1. ## Related Rates

I am having a little difficulty with this problem while using the related rates method. Here is the problem:

Y^2 + 2XY^2 - 3X +1 = 0

I know you need to differentiate just as you would with implicit, but you need to insert either (dx/dt) or (dy/dt) with the respective x, y terms. I am confused what to insert for the 2nd term which is using the product rule. I am thinking to pull the 2 in front of the term to multiply, but I don't know whether to put (1) or (dx/dt) for the x term and the same for they y term. Please help!

2. Originally Posted by kdogg121
I am having a little difficulty with this problem while using the related rates method. Here is the problem:

Y^2 + 2XY^2 - 3X +1 = 0

I know you need to differentiate just as you would with implicit, but you need to insert either (dx/dt) or (dy/dt) with the respective x, y terms. I am confused what to insert for the 2nd term which is using the product rule. I am thinking to pull the 2 in front of the term to multiply, but I don't know whether to put (1) or (dx/dt) for the x term and the same for they y term. Please help!
What exactly are you trying to find? Please post the question exactly as it is written in your book.

3. Well the instructions indicate to find dy/dx by implicit differentiation, however my professor assigned this set of problems twice, he wanted us to do it by implicit as well as the related rates method. I am mostly confused what the 2nd term in the problem would look like differentiated by the method.

4. If we had XY as part of an equation being differentiated through related rates wouldn't this be:

X(dy/dt) + Y(dx/dt) ?

As the X on the outside of the first time is undifferentiated and the Y inside is making it dy/dt , the Y on the second term is undifferentiated while the X inside is differentiated as dx/dt Would this be correct?

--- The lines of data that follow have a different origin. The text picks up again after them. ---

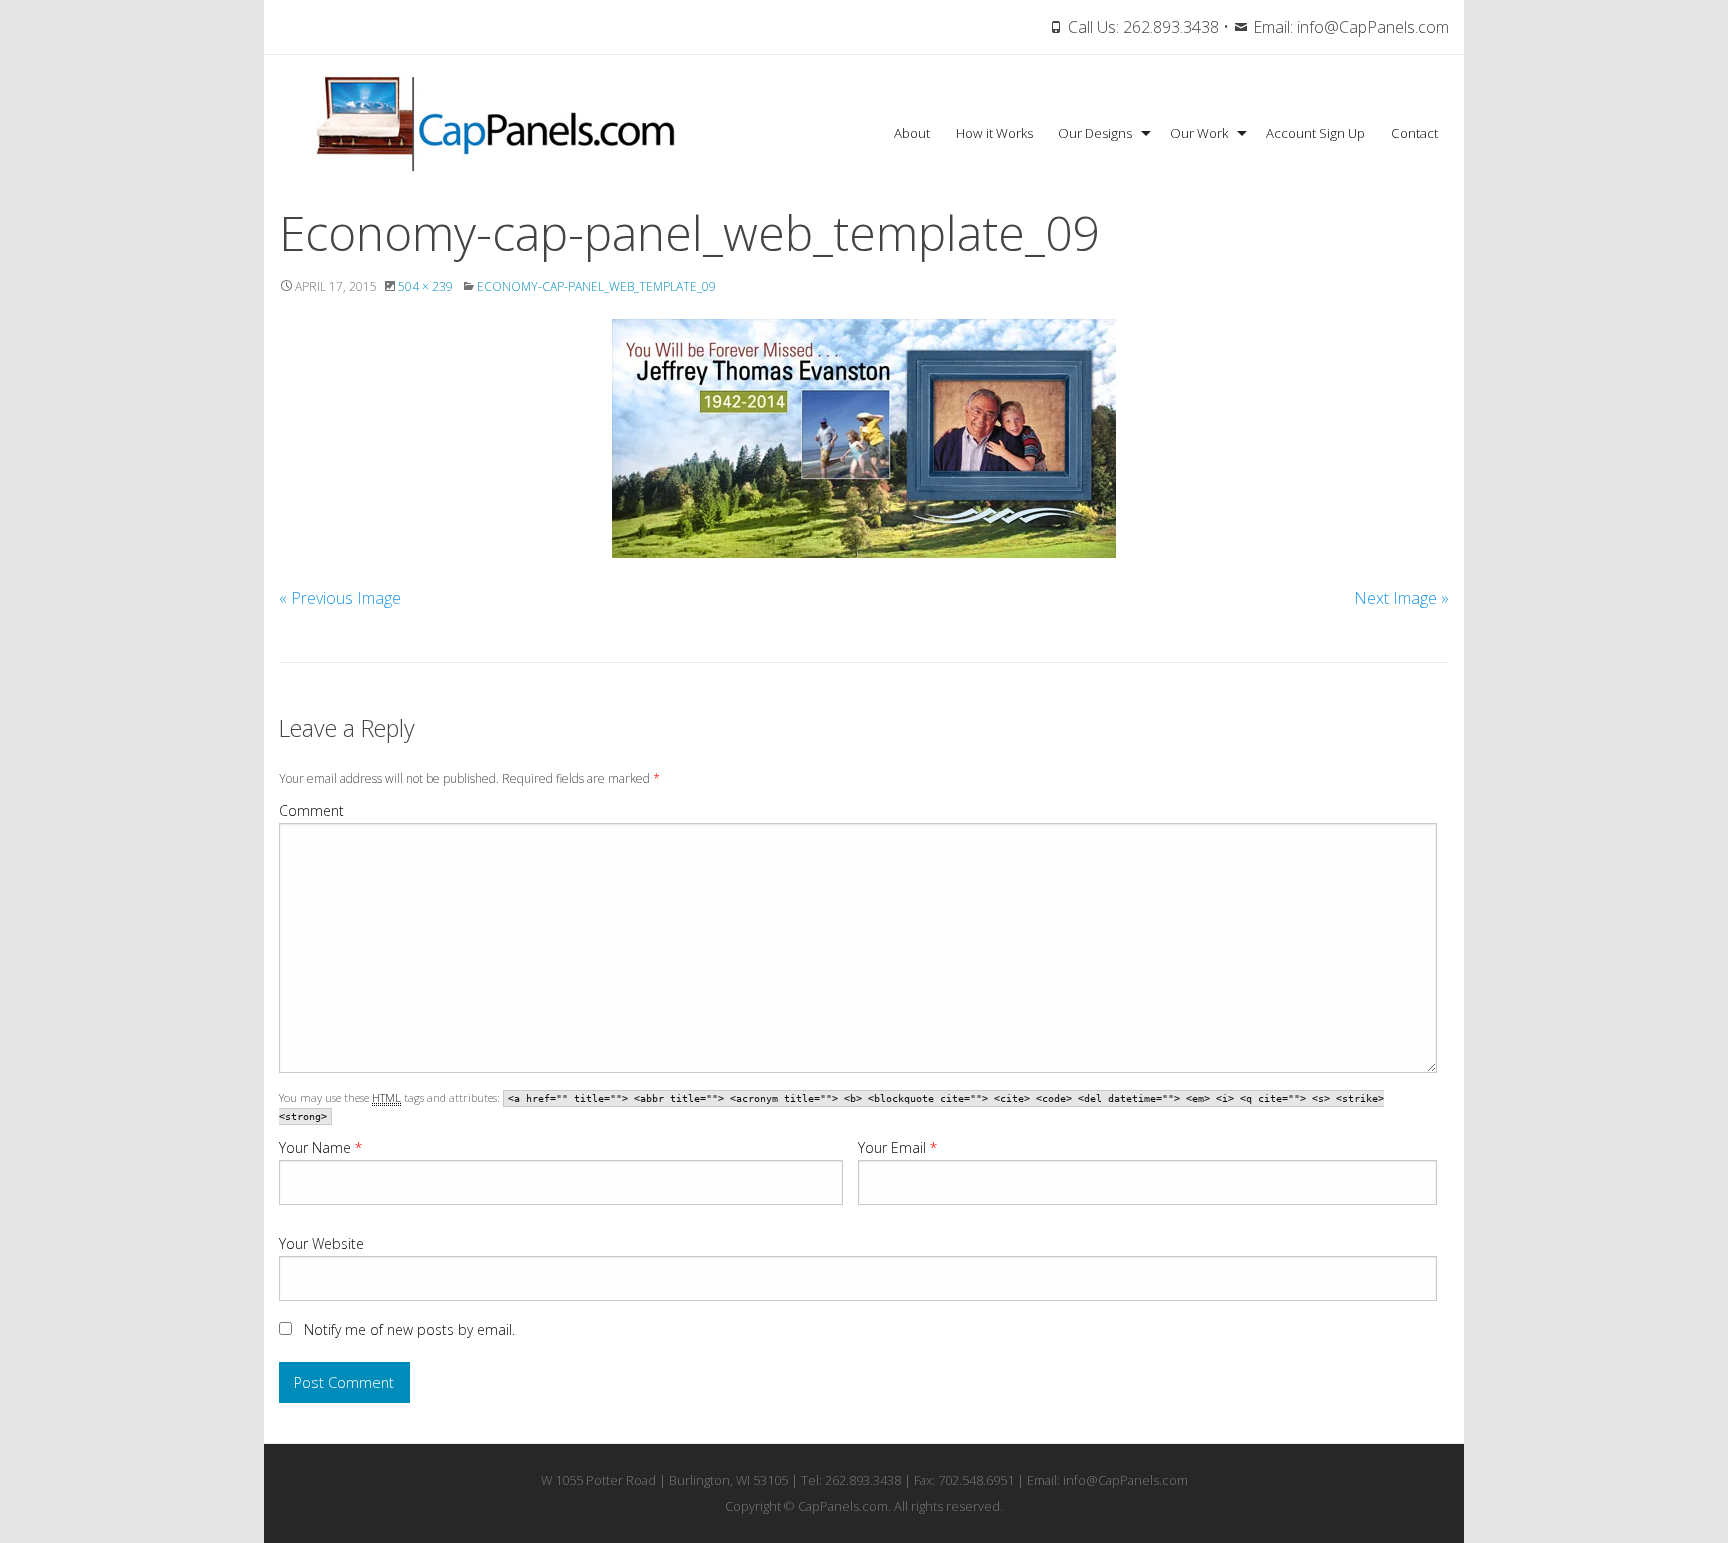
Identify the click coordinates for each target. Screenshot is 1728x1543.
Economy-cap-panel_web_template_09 (596, 286)
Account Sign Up (1315, 133)
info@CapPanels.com (1373, 27)
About (912, 133)
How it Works (994, 133)
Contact (1414, 133)
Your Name (320, 1147)
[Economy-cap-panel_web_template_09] (864, 438)
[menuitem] (912, 133)
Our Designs (1095, 133)
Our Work (1199, 133)
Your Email (897, 1147)
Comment (311, 810)
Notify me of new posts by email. (409, 1329)
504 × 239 (425, 286)
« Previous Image (340, 598)
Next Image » (1401, 598)
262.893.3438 (1171, 27)
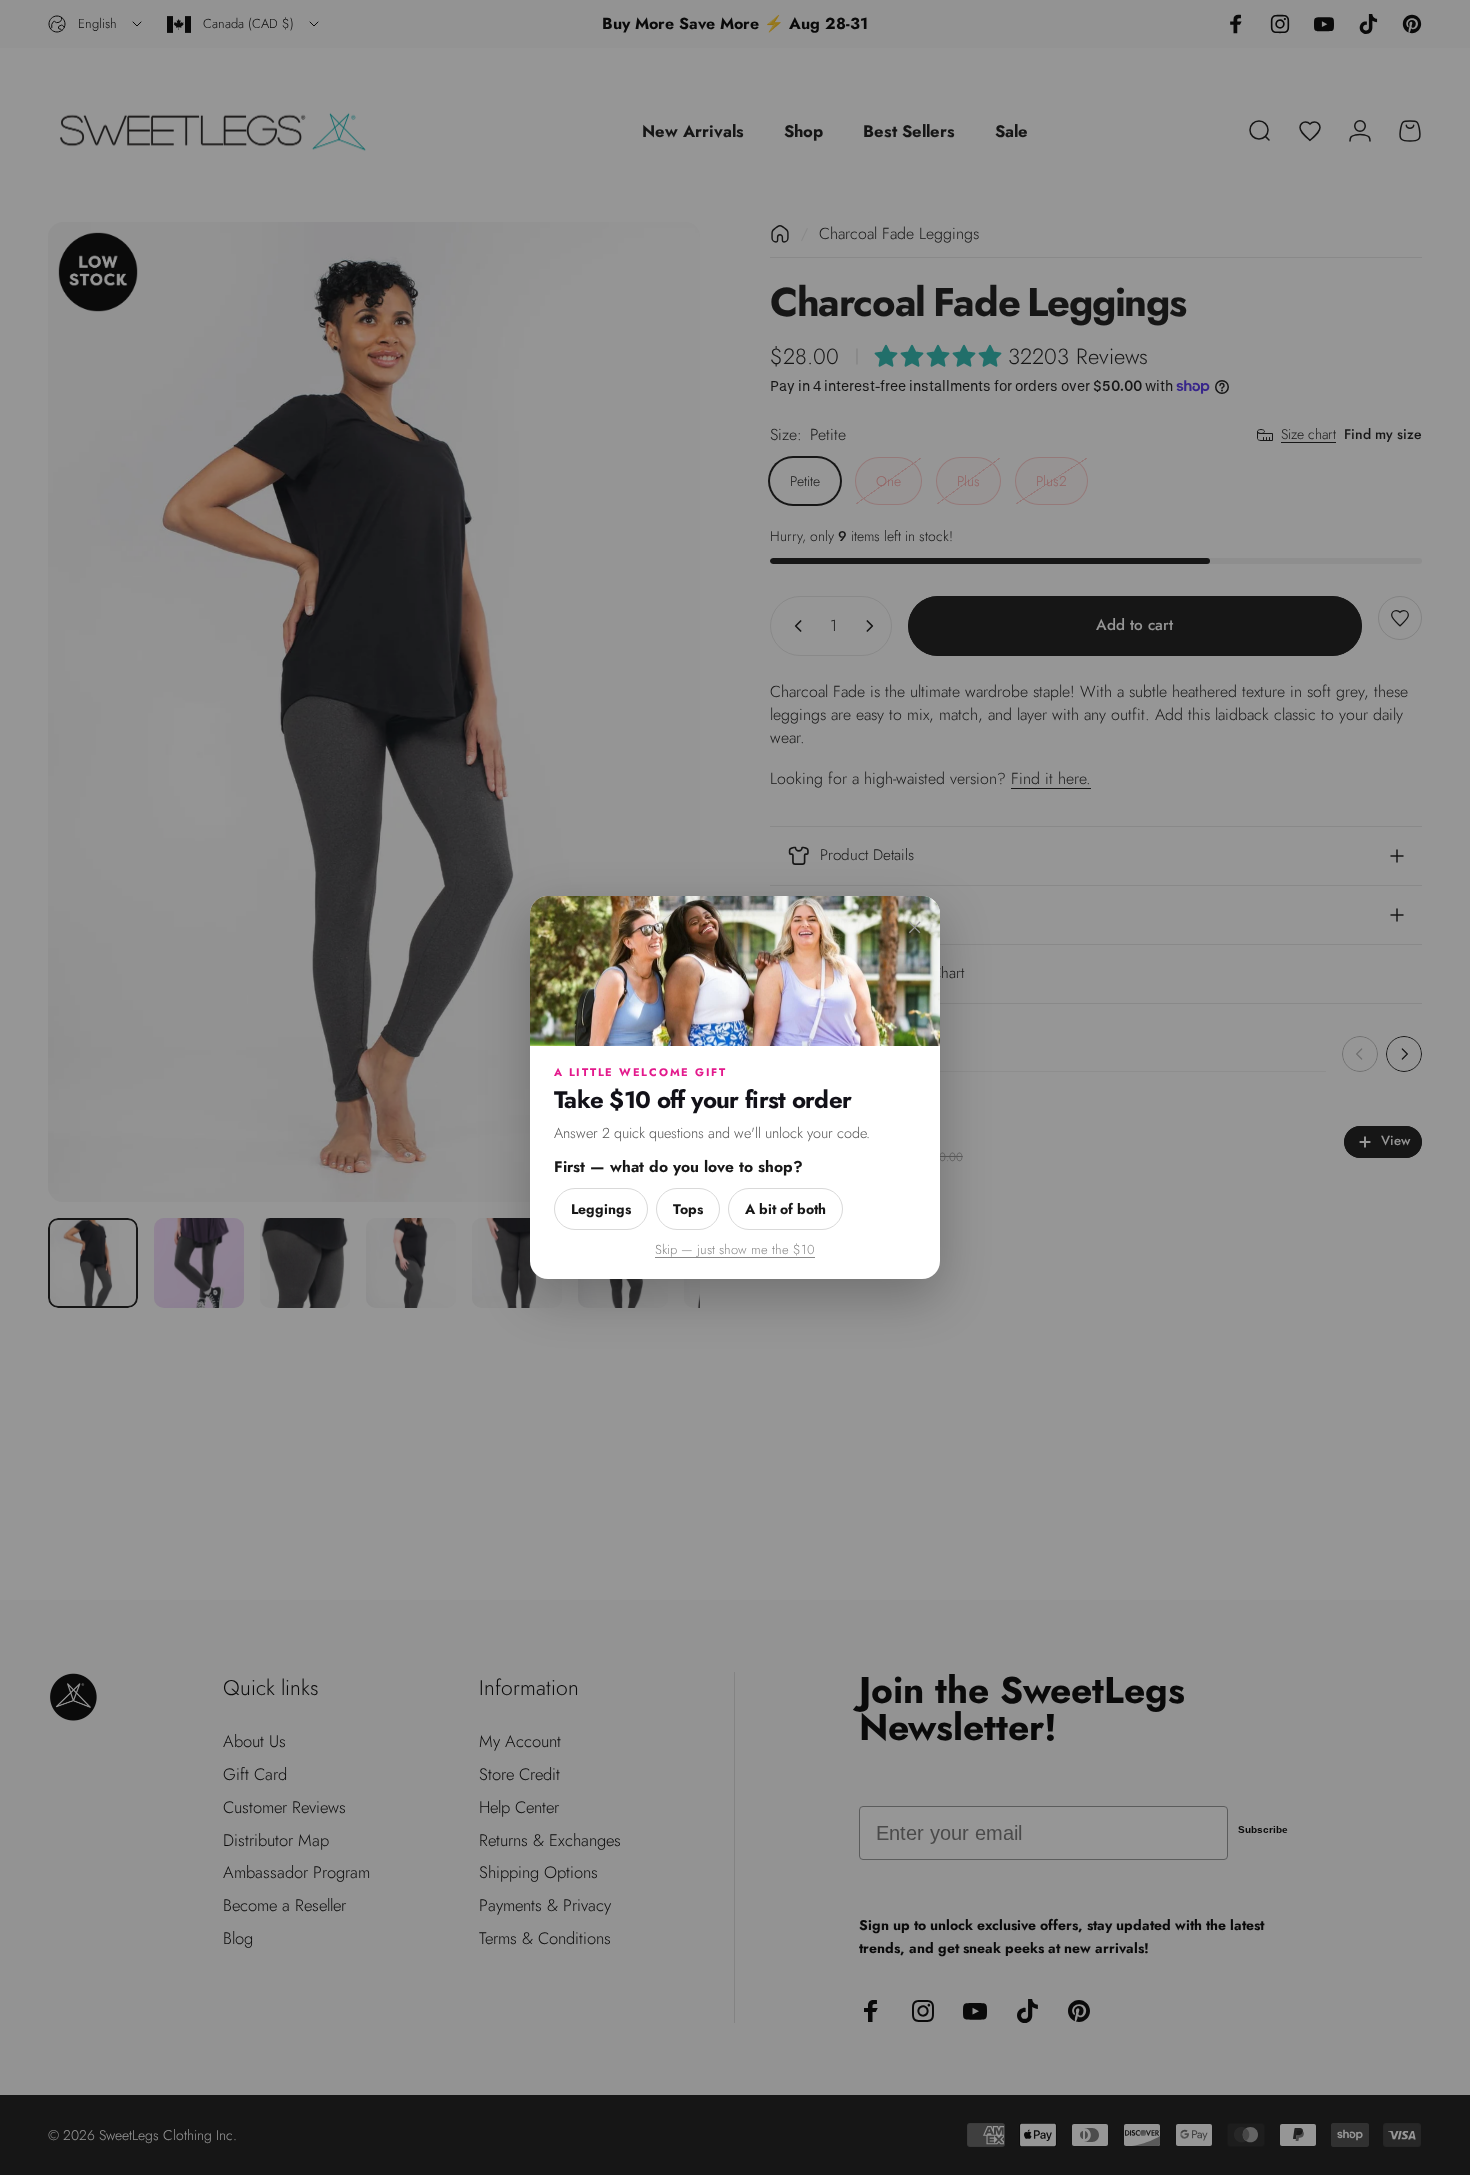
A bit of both (785, 1209)
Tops (688, 1209)
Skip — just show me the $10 (735, 1249)
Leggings (601, 1209)
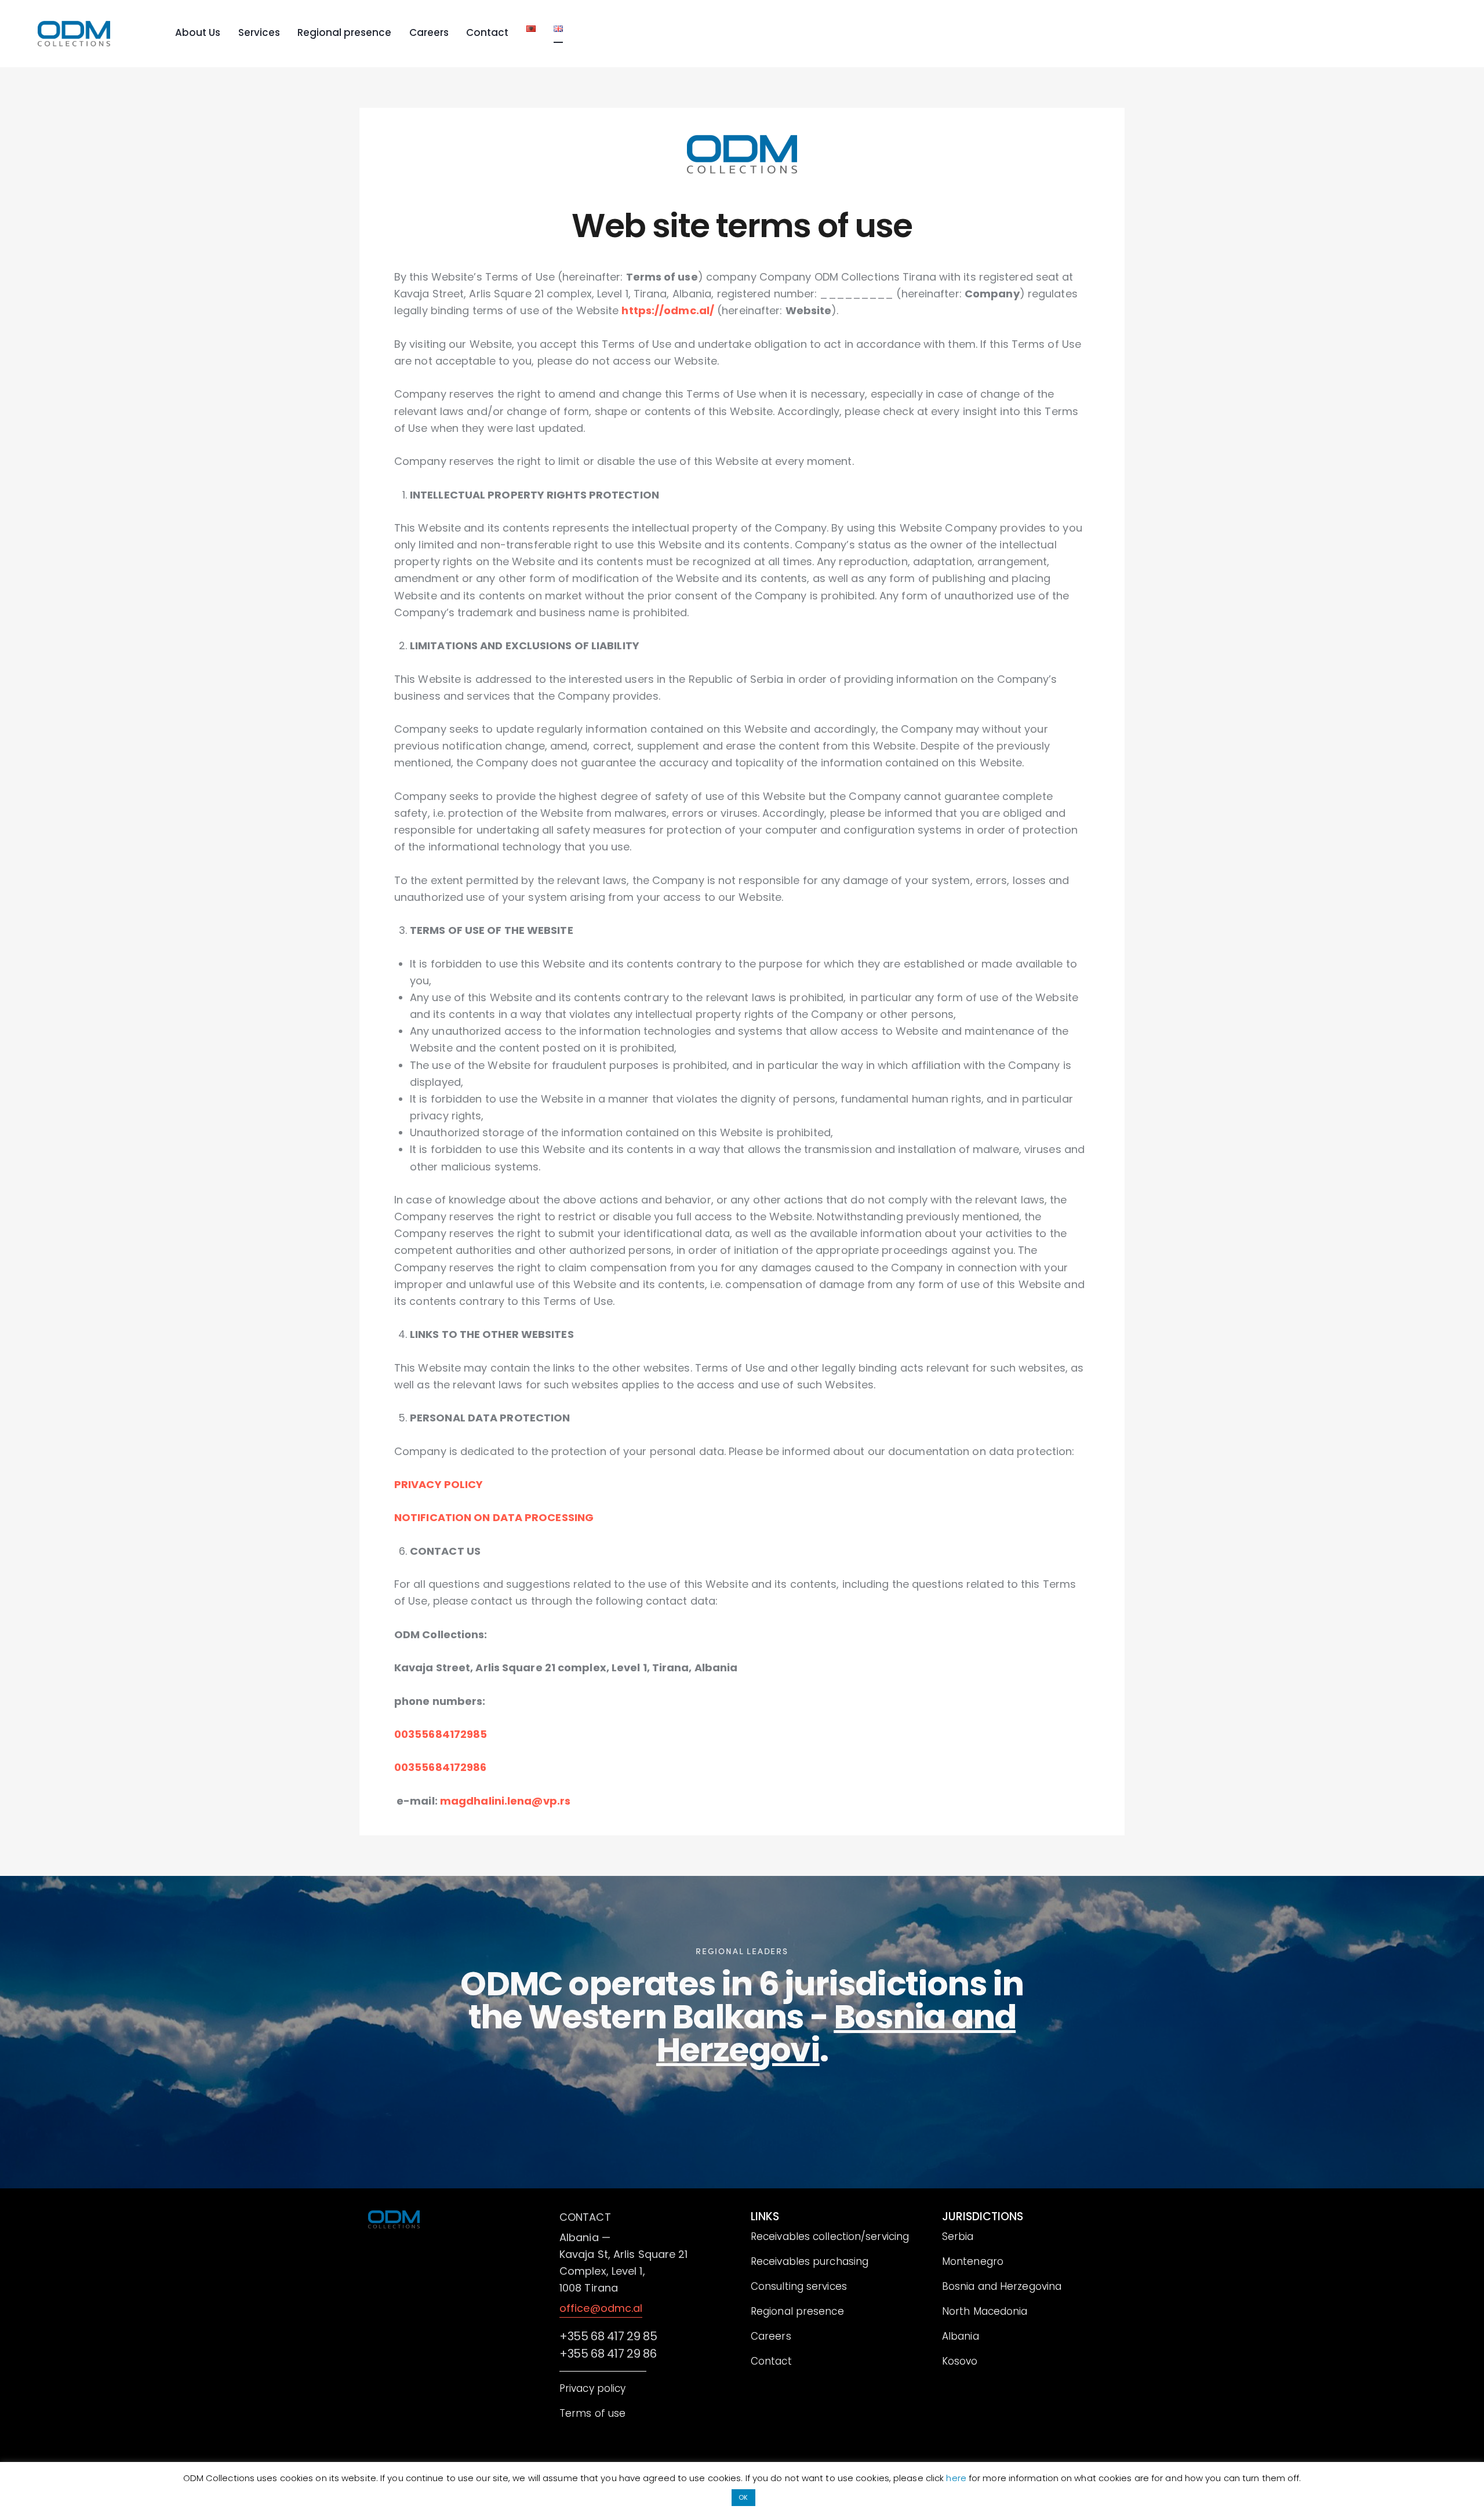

5. Originally Posted by kdogg121
Well the instructions indicate to find dy/dx by implicit differentiation, however my professor assigned this set of problems twice, he wanted us to do it by implicit as well as the related rates method. I am mostly confused what the 2nd term in the problem would look like differentiated by the method.
Are you saying that you need to differentiate the given expression with respect to time? Note that from the chain rule $\frac{dy}{dt} = \frac{dy}{dx} \, \frac{dx}{dt}$, $\frac{d y^2}{dt} = \frac{d y^2}{dy} \, \frac{dy}{dt} = 2y \frac{dy}{dt} = 2y \frac{dy}{dx} \, \frac{dx}{dt}$ etc.

Please post the exact question and the exact instructions. If you're not clear about those two things, I suggest you first ask your professor for clarification.